Extracted data entries:
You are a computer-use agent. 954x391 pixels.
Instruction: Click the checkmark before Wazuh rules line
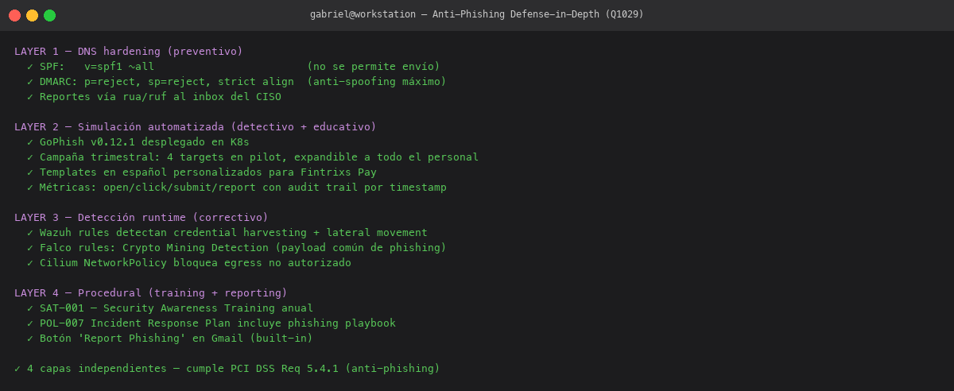pos(30,233)
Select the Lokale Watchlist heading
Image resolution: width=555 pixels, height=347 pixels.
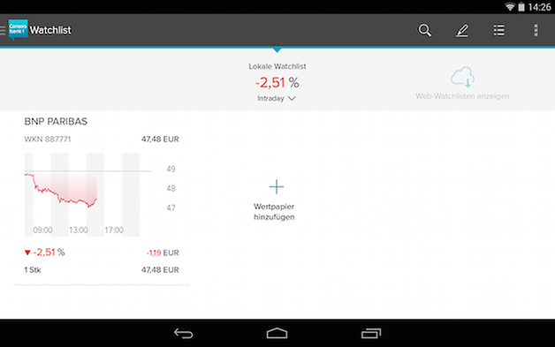pyautogui.click(x=278, y=66)
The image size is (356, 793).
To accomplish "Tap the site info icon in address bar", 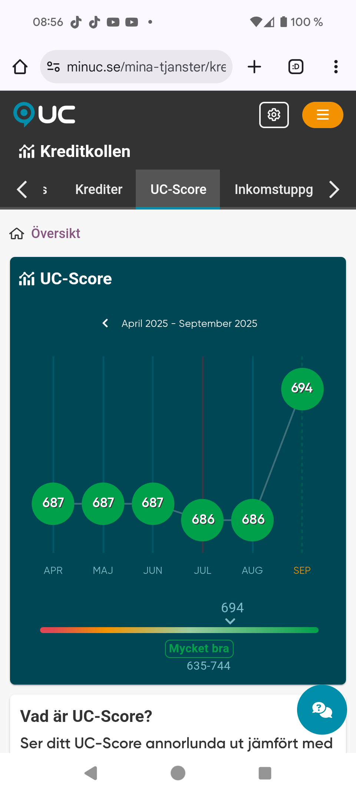I will click(53, 67).
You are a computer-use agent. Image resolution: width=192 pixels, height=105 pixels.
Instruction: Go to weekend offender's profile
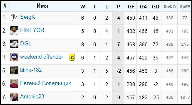pyautogui.click(x=42, y=57)
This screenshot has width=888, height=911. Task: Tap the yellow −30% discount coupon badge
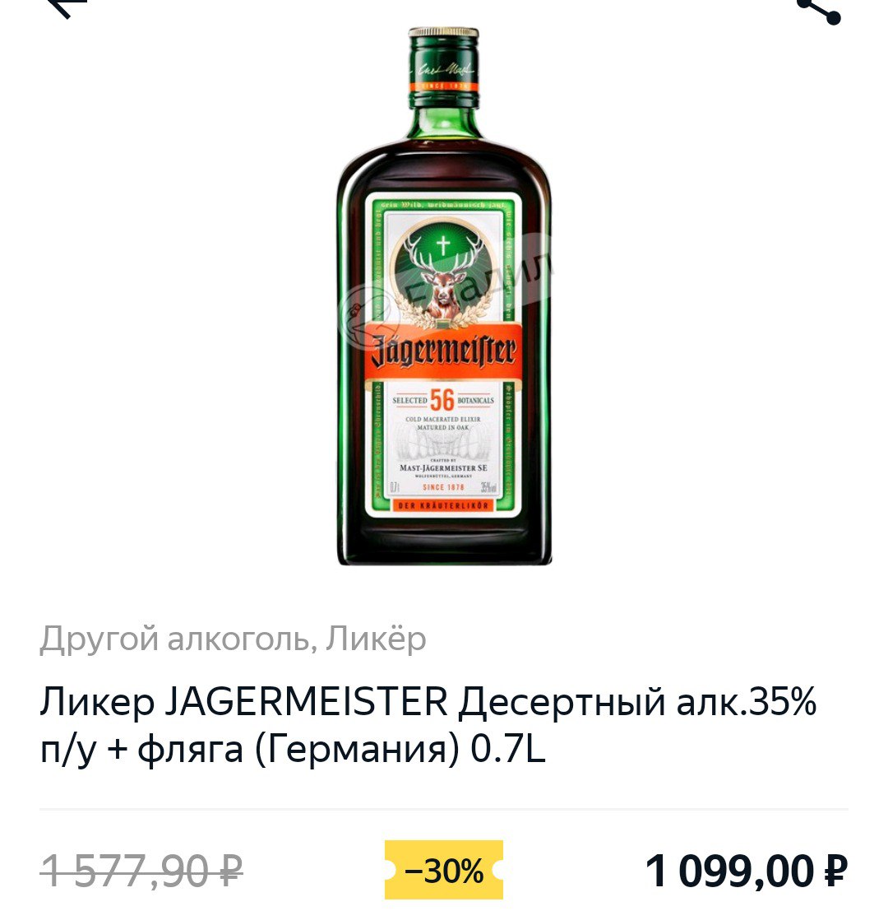tap(443, 870)
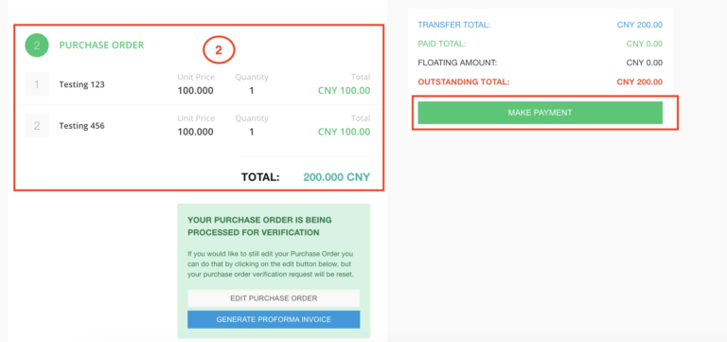Click the red annotated circle marker 2
This screenshot has width=727, height=342.
click(x=219, y=51)
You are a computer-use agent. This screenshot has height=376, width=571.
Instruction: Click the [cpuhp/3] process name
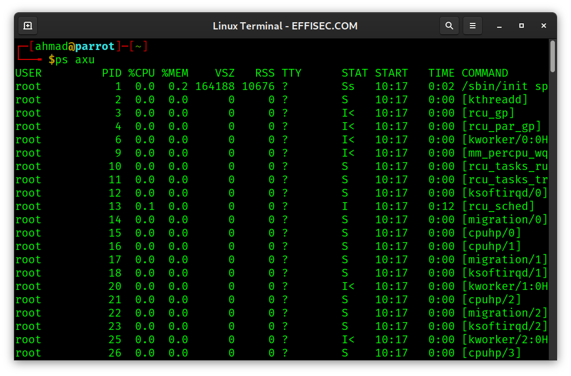[x=492, y=353]
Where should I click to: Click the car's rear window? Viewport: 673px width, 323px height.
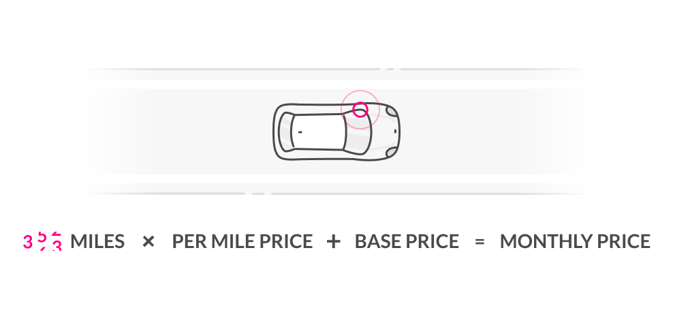coord(285,132)
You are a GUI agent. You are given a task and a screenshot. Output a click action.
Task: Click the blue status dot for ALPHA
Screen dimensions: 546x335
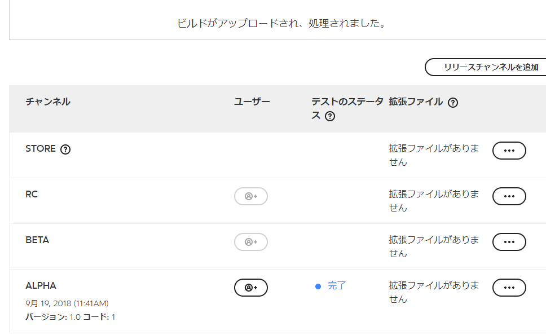click(x=318, y=286)
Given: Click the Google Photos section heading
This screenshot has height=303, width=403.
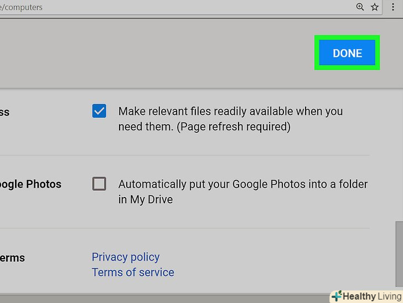Looking at the screenshot, I should point(30,184).
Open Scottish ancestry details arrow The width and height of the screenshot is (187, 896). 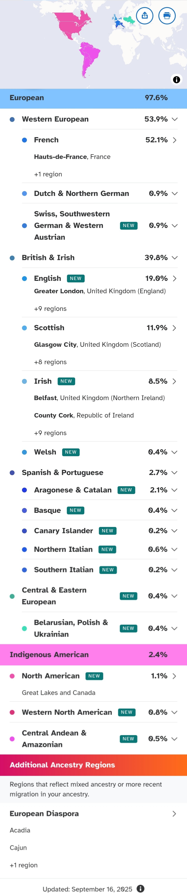(x=174, y=328)
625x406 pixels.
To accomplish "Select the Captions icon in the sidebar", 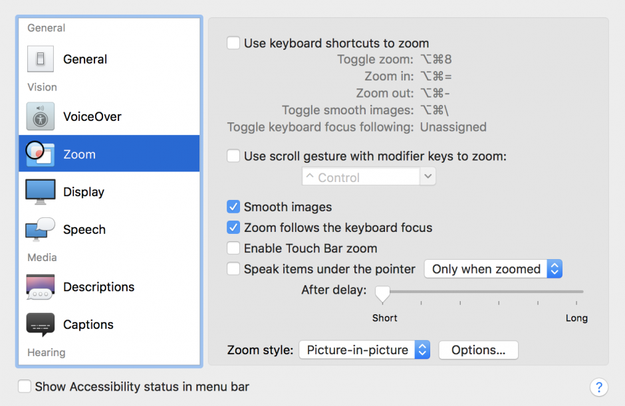I will pos(40,324).
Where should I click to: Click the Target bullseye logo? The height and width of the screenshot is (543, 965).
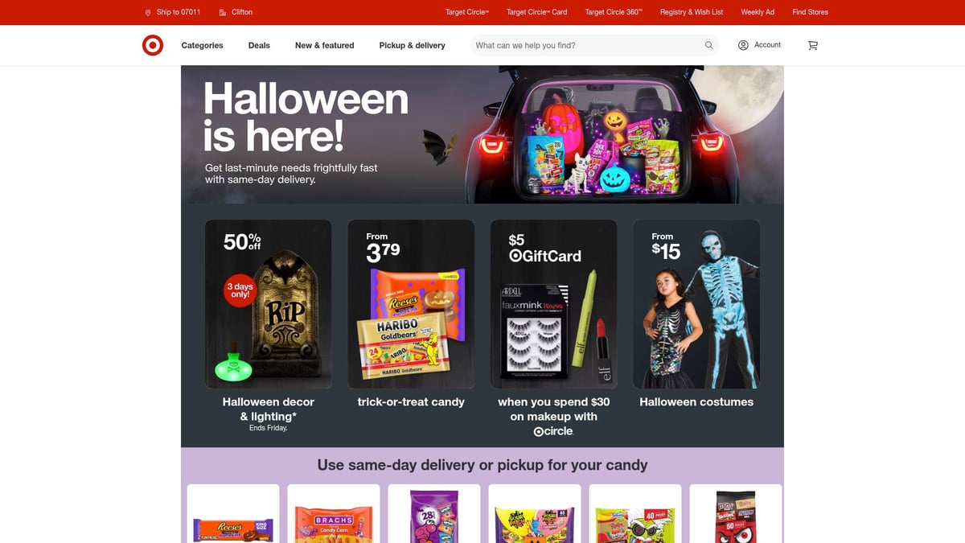(x=153, y=45)
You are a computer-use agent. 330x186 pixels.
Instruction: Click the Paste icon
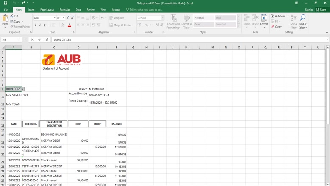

ACTIVITY –
Filter the entries down to the lines that include the string "agent".

WRITTEN SOLUTION –
You are a computer-use agent. 954x391 pixels.
You are a computer-use agent. Image resolution: width=192 pixels, height=105 pixels.
You are a computer-use agent. This screenshot has height=376, width=571.
You are a GUI agent. You are given a task and a screenshot. Output a click action.
You are a computer-use agent. 330x186 pixels.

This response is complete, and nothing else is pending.